**EXERCISE**
The copy should begin at the line containing "This screenshot has width=1126, height=346." and end at the last line of the material. Please reproduce those lines exactly and keep pictures out.

**DATA TO PROCESS**
# # #

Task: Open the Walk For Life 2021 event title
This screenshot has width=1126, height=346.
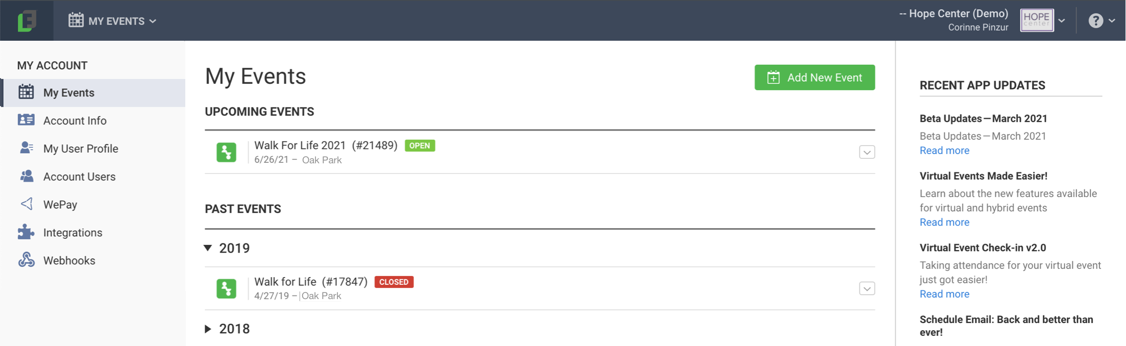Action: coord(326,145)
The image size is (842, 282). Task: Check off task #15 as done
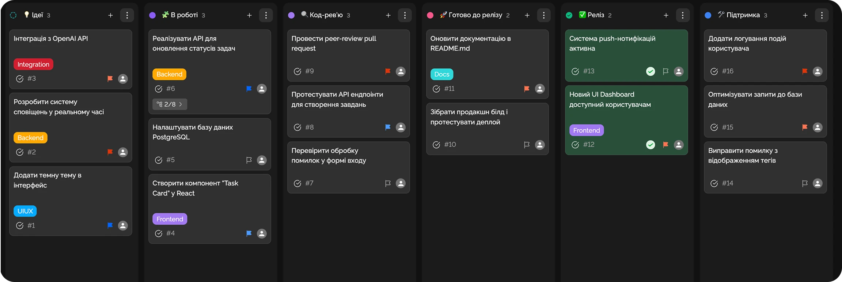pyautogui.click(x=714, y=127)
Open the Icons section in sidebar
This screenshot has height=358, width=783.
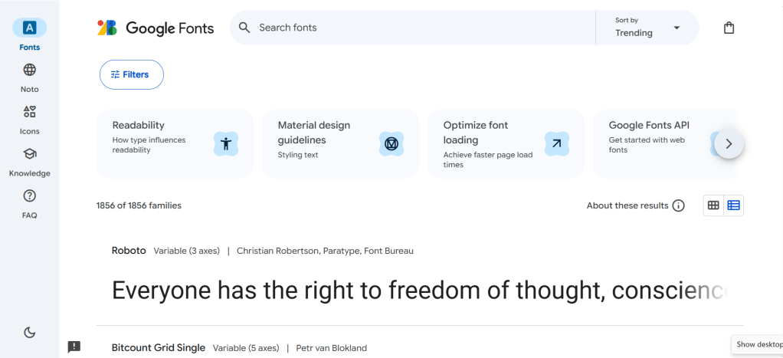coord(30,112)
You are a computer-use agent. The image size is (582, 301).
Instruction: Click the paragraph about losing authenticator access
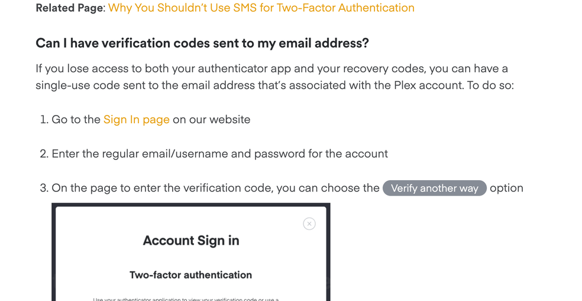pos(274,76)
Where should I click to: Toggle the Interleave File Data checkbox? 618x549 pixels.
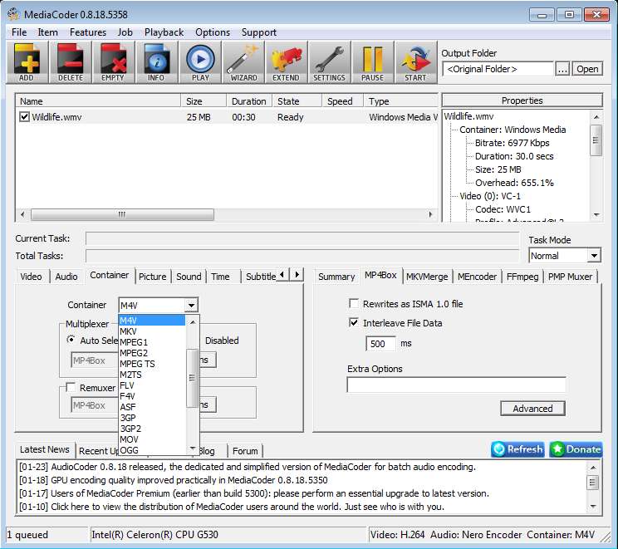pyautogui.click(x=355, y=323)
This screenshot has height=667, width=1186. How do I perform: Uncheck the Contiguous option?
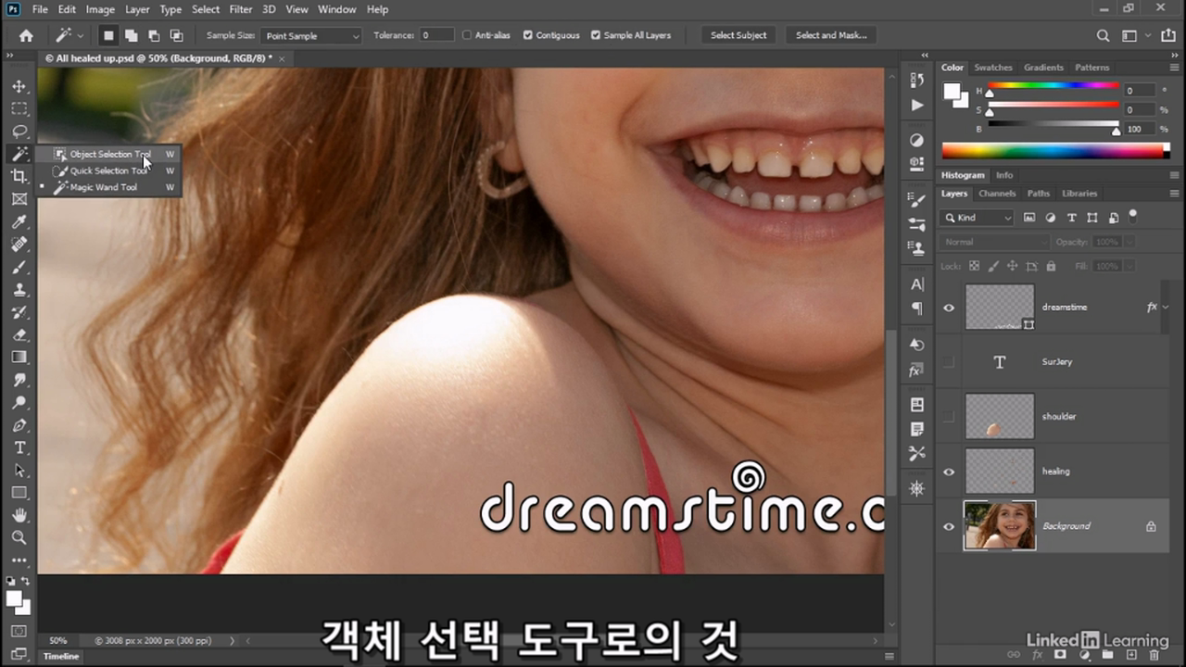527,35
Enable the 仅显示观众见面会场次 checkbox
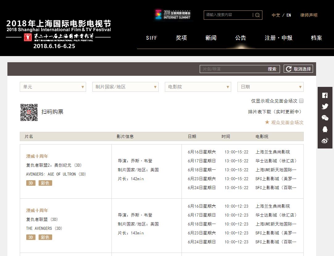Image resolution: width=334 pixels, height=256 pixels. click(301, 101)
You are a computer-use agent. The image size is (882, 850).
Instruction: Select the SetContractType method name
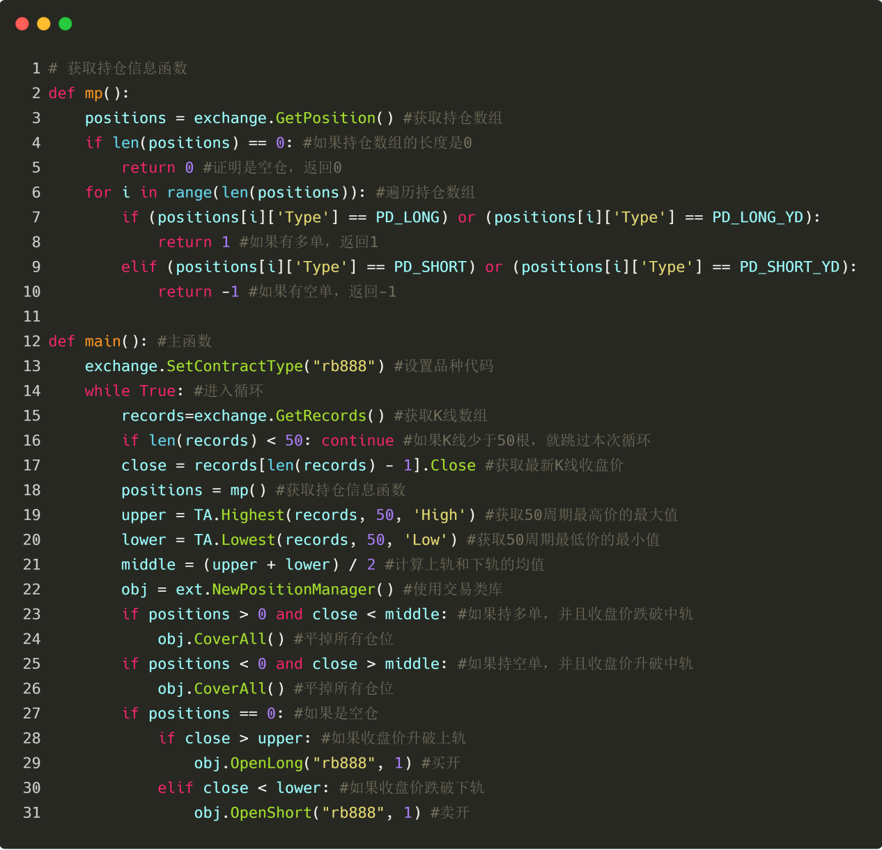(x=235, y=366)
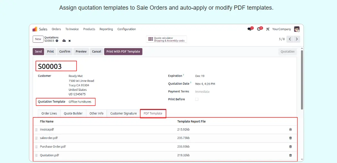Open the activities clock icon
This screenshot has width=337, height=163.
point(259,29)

# # #

**EXERCISE ANSWER**
This screenshot has width=1126, height=346.
Action: coord(326,145)
The image size is (842, 282). Task: Check off task #15 as done
pyautogui.click(x=714, y=127)
Open the Icons section in sidebar
This screenshot has height=358, width=783.
coord(30,112)
You are a computer-use agent. The image size is (582, 301).
Instruction: Click the paragraph about losing authenticator access
pos(274,76)
Where should I click to: Toggle the Interleave File Data checkbox? 618x549 pixels.
pyautogui.click(x=355, y=323)
This screenshot has height=667, width=1186. How do I perform: Uncheck the Contiguous option?
527,35
Enable the 仅显示观众见面会场次 checkbox
Image resolution: width=334 pixels, height=256 pixels. click(301, 101)
You are a computer-use agent. The image size is (882, 850).
Instruction: Select the SetContractType method name
(x=235, y=366)
Open the activities clock icon
This screenshot has width=337, height=163.
point(259,29)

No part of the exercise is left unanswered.